New Year's Resolutions

I've never been big on New Year's resolutions. I mean, why make promises I won't keep? How will I learn to trust others in this heartless world if I can't even trust myself? And I can't trust anyone who can't keep a New Year's resolution for even one stinking week. Which is a milestone I was never able to achieve.

It's like Lent. Back in the days when I tracked these things, I knew when Lent was coming and planned accordingly: no dessert for 40 days. Because I always look for the silver lining, I'd like to believe that my failure at Lent helped hone the skills of bending rules and lying to myself at which I'm so successful today. Hey, I finished dinner an hour ago, so this is a snack, not dessert.

Nora Ephron, my guiding light since her Esquire days in the '70s, has a much more practical approach to resolutions: she sets the bar really, really low. She resolves to eat more waffles, not read Proust and dump AOL once and for all. Wait, that last one has been proven to be virtually impossible. Well, the others seem attainable at least.

In her blog on huffingtonpost.com Ephron says: "I resolve to be a better human being this year, and that includes trying to remember the names of people I have just been introduced to." I'll try this one too! (I mean remembering names, not being a better human being.) I won't officially "resolve" it, because it's probably too hard for me to pull off. I'm famous for gazing cluelessly at people I've known for decades when expected to make introductions. But I'll try to implement one of those memory tricks you always hear about, like visualizing something that the name reminds you of. If only I met people named "Cindy Schnozz" or "Handsome McEyelashes" the name game would be a lot easier.

Anyway, in perusing videos about New Year's resolutions this past week, I've been alternately impressed and horrified at the things people resolve to do or not do, just because the annual calendar is adjusting by a digit. If you want to look better, find a mate, get organized, improve your vocabulary or make more money, why wait? Or, to argue the other side, if you didn't care enough to do it the other 364 days of the year, what makes now so different?

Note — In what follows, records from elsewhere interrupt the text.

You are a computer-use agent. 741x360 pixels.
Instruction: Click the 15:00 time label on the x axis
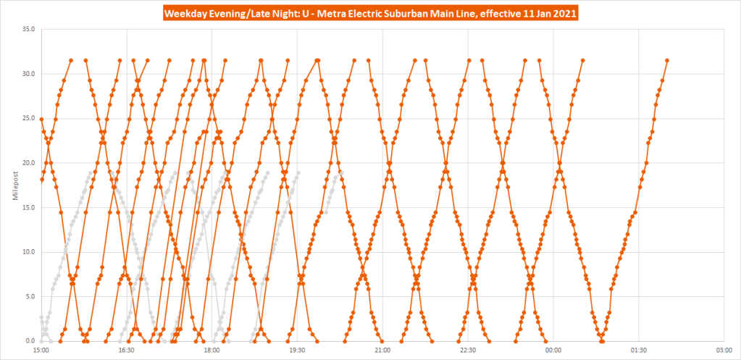(x=41, y=350)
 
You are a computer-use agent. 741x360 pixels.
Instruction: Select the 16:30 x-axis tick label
(x=127, y=350)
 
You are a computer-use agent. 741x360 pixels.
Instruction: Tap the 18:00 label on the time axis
(x=212, y=350)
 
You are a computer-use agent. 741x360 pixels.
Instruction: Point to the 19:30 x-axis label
(x=297, y=350)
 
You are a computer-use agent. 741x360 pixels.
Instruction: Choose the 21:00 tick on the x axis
(x=382, y=350)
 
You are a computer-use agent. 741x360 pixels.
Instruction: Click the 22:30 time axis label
(x=468, y=350)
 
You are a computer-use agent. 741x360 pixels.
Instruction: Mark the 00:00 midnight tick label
(x=553, y=350)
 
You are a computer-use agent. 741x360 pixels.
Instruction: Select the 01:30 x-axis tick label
(x=638, y=350)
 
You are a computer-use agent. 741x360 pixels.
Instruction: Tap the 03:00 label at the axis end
(x=724, y=350)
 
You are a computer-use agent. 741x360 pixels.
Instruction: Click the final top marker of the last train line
(x=667, y=60)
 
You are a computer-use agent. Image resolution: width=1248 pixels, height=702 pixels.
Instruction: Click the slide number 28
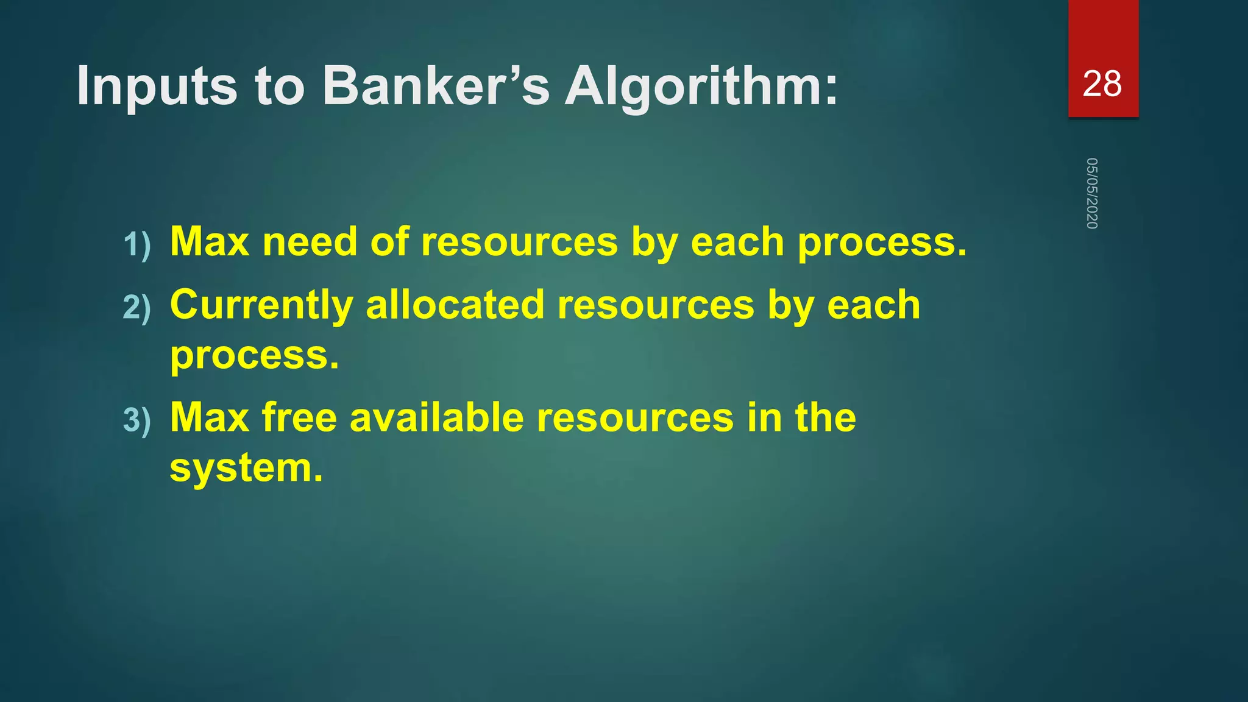[x=1102, y=83]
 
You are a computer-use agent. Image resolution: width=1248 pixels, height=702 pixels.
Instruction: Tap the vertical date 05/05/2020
[x=1092, y=193]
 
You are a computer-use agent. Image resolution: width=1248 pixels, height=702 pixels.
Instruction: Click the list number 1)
[x=136, y=245]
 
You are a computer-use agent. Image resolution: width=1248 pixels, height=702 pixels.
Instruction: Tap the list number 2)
[x=136, y=307]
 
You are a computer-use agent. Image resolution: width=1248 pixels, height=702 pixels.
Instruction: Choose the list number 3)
[x=136, y=420]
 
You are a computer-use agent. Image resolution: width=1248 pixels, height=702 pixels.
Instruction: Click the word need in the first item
[x=310, y=242]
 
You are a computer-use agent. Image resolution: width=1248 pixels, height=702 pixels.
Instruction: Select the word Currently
[x=261, y=305]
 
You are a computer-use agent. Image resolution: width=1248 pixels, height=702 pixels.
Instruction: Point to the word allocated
[x=455, y=305]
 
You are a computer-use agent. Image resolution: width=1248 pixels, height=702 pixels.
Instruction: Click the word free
[x=299, y=417]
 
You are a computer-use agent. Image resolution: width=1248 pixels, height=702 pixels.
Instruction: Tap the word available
[x=436, y=417]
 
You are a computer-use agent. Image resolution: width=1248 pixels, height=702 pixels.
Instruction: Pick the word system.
[x=246, y=469]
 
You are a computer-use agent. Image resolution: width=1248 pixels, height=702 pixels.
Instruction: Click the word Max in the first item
[x=210, y=242]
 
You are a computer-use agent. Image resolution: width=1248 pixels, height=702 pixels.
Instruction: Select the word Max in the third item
[x=210, y=417]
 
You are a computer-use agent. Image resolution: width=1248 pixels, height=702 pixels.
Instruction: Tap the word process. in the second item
[x=254, y=355]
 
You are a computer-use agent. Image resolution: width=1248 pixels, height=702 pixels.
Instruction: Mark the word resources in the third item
[x=635, y=417]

I guess my fatalistic attitude is that we are who we are, so let's not kid ourselves. If we do decide that a new year is cause for a new body/relationship/job, that doesn't mean we have to get all official about it, posting videos and telling the world about our current failings and longed-for future improvements. A few well-placed Post-Its on the fridge or bathroom mirror can help keep motivation up any time of year. And it's a lot less embarrassing if you haven't gone public with a resolution when December rolls around and nothing's changed.

1 comment:

  1. I'm with you, off the resolution bandwagon. After the terribly clever "I resolve to make no New Year's resolutions" when we were 13 or 14, the only one I was ever able to keep was to start smoking.

    Yes. Start smoking.

    It was AMAZINGLY easy, especially given that I'd been a smoker until a year or so previous to that.

    And yes, there were external factors involved. The Granville Island Keg for one.